(Apply what you read):
**A.** Write out the model card for the quantized Gemma 3 4B model word for word, from start to finish.
**B.** Render the listing as a Markdown table with the columns Row and Listing line, starting at the line with "The image size is (689, 852)." and ending with the line with "Locate an element", both included. Skip blank lines and leave the pictures out.

━━━ Passage for review

HQQ-INT8-INT4 google/gemma-3-4b-it model

  • Developed by: pytorch
  • License: apache-2.0
  • Quantized from Model : google/gemma-3-4b-it
  • Quantization Method : HQQ-INT8-INT4
  • Terms of Use: Terms

Gemma3-4B is quantized by the PyTorch team using torchao with 8-bit embeddings and 8-bit dynamic activations with 4-bit weight linears (INT8-INT4). The model is suitable for mobile deployment with ExecuTorch.

We provide the quantized pte for direct use in ExecuTorch. (The provided pte file is exported with a max_seq_length/max_context_length of 1024; if you wish to change this, re-export the quantized model following the instructions in Exporting to ExecuTorch.)

Running in a mobile app

To run in a mobile app, download the quantized pte and tokenizer and follow the instructions here.

Screenshot 2025-10-30 at 4.58.30 PM

Quantization Recipe

First need to install the required packages:

pip install git+https://github.com/huggingface/transformers@main
pip install --pre torchao torch --index-url https://download.pytorch.org/whl/nightly/cu126

Untie weights

from transformers import (
  AutoModelForCausalLM,
  AutoProcessor,
  AutoTokenizer,
  TorchAoConfig,
)

━━━━━━
━━━ Raw data

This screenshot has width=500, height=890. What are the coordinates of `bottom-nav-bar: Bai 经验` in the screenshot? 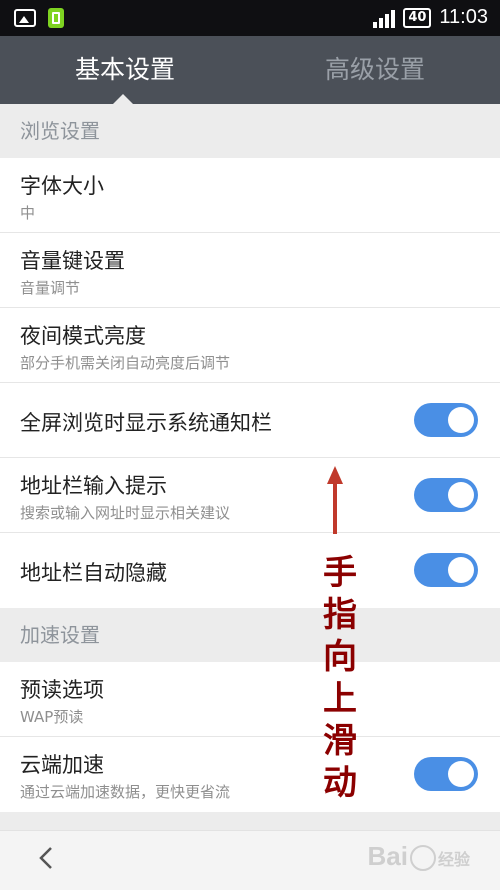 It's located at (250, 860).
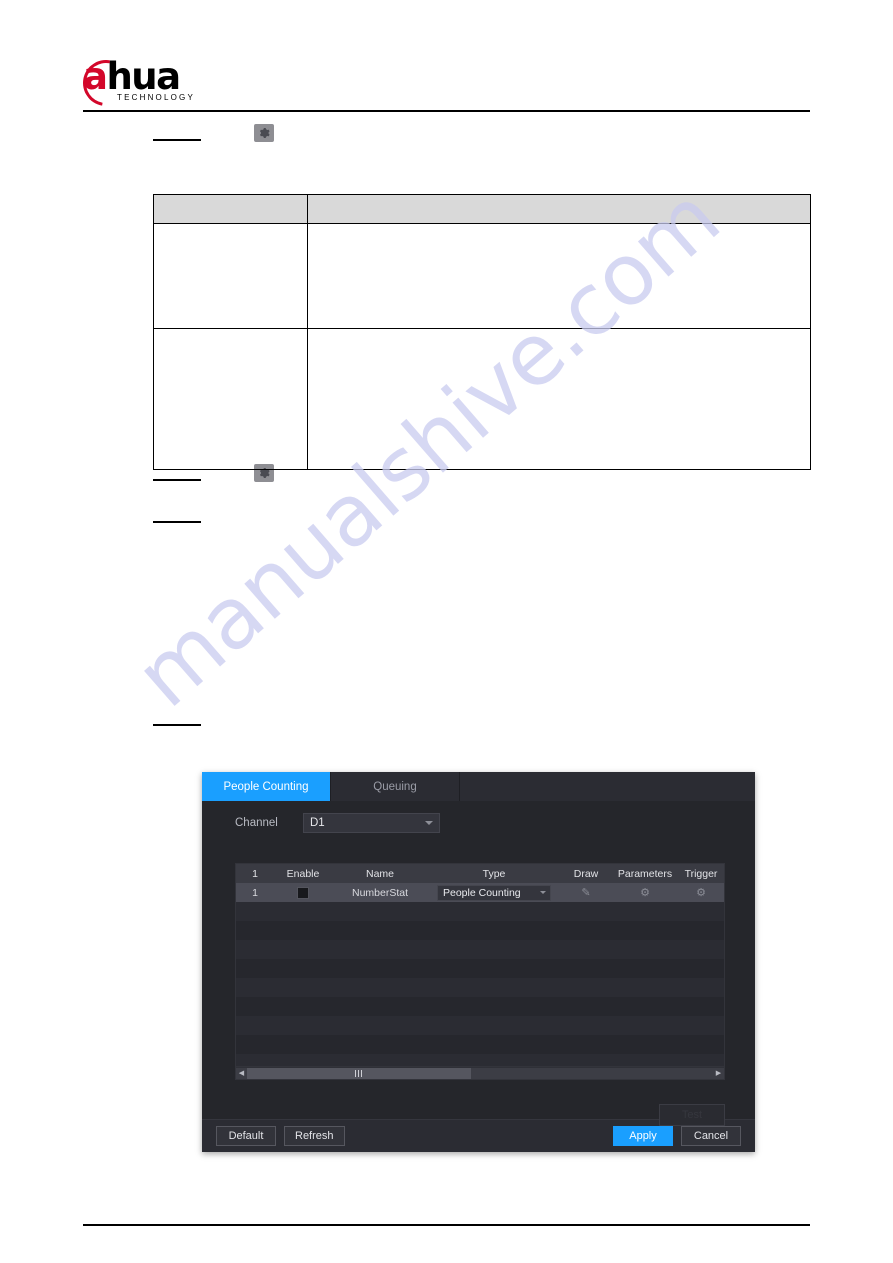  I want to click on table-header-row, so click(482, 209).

━━━━━━
━━━ Raw data

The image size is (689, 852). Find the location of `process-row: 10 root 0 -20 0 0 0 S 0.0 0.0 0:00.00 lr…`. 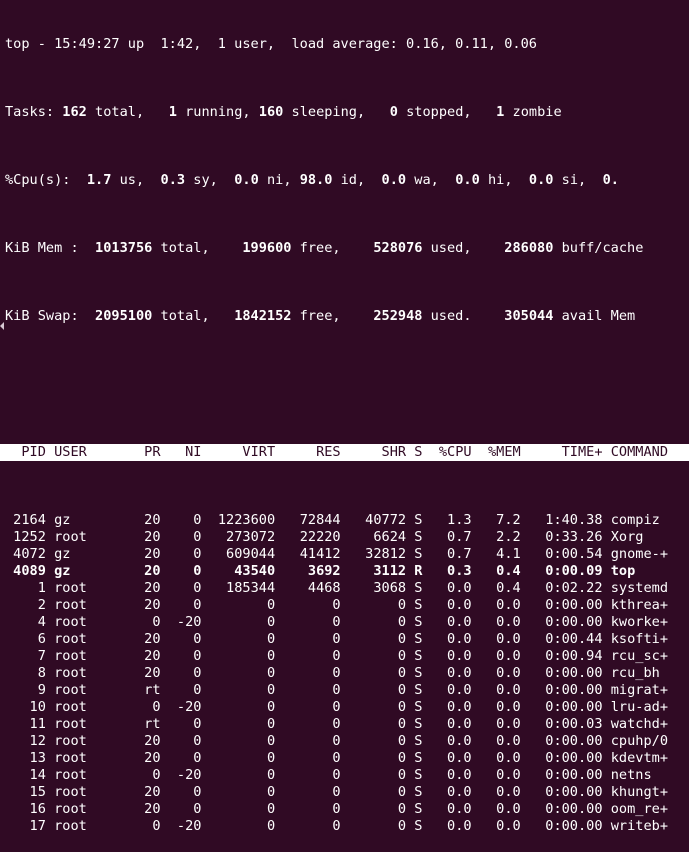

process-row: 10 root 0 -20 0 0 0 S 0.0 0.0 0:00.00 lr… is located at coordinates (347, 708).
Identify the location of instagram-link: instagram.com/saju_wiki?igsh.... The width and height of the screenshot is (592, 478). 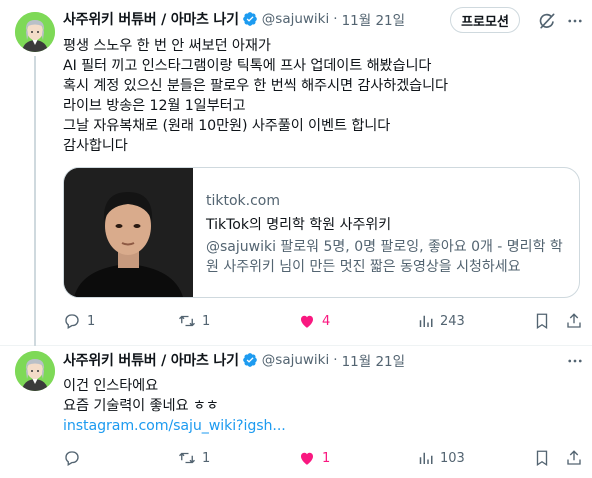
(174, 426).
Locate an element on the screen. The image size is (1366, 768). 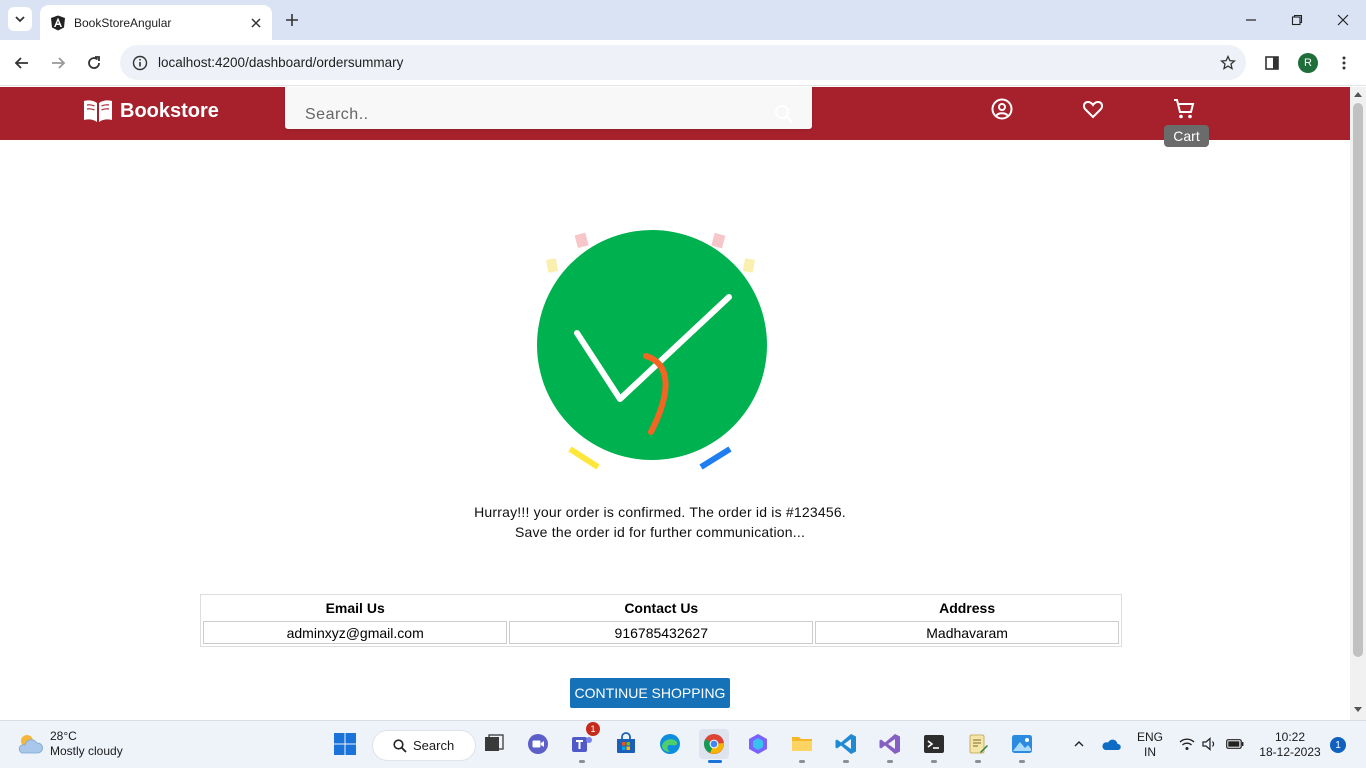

━━━━━━

(Task-by-task solutions):
**A.**
HQQ-INT8-INT4 google/gemma-3-4b-it model

  • Developed by: pytorch
  • License: apache-2.0
  • Quantized from Model : google/gemma-3-4b-it
  • Quantization Method : HQQ-INT8-INT4
  • Terms of Use: Terms

Gemma3-4B is quantized by the PyTorch team using torchao with 8-bit embeddings and 8-bit dynamic activations with 4-bit weight linears (INT8-INT4). The model is suitable for mobile deployment with ExecuTorch.

We provide the quantized pte for direct use in ExecuTorch. (The provided pte file is exported with a max_seq_length/max_context_length of 1024; if you wish to change this, re-export the quantized model following the instructions in Exporting to ExecuTorch.)

Running in a mobile app

To run in a mobile app, download the quantized pte and tokenizer and follow the instructions here.

Screenshot 2025-10-30 at 4.58.30 PM

Quantization Recipe

First need to install the required packages:

pip install git+https://github.com/huggingface/transformers@main
pip install --pre torchao torch --index-url https://download.pytorch.org/whl/nightly/cu126

Untie weights

from transformers import (
  AutoModelForCausalLM,
  AutoProcessor,
  AutoTokenizer,
  TorchAoConfig,
)

**B.**
| Row | Listing line |
|---|---|
| 1 | The image size is (689, 852). Find the location of `process-row: 10 root 0 -20 0 0 0 S 0.0 0.0 0:00.00 lr…`.  |
| 2 | process-row: 10 root 0 -20 0 0 0 S 0.0 0.0 0:00.00 lr… is located at coordinates (347, 708). |
| 3 | Identify the location of instagram-link: instagram.com/saju_wiki?igsh.... The width and height of the screenshot is (592, 478).  |
| 4 | (174, 426). |
| 5 | Locate an element on the screen. The image size is (1366, 768).  |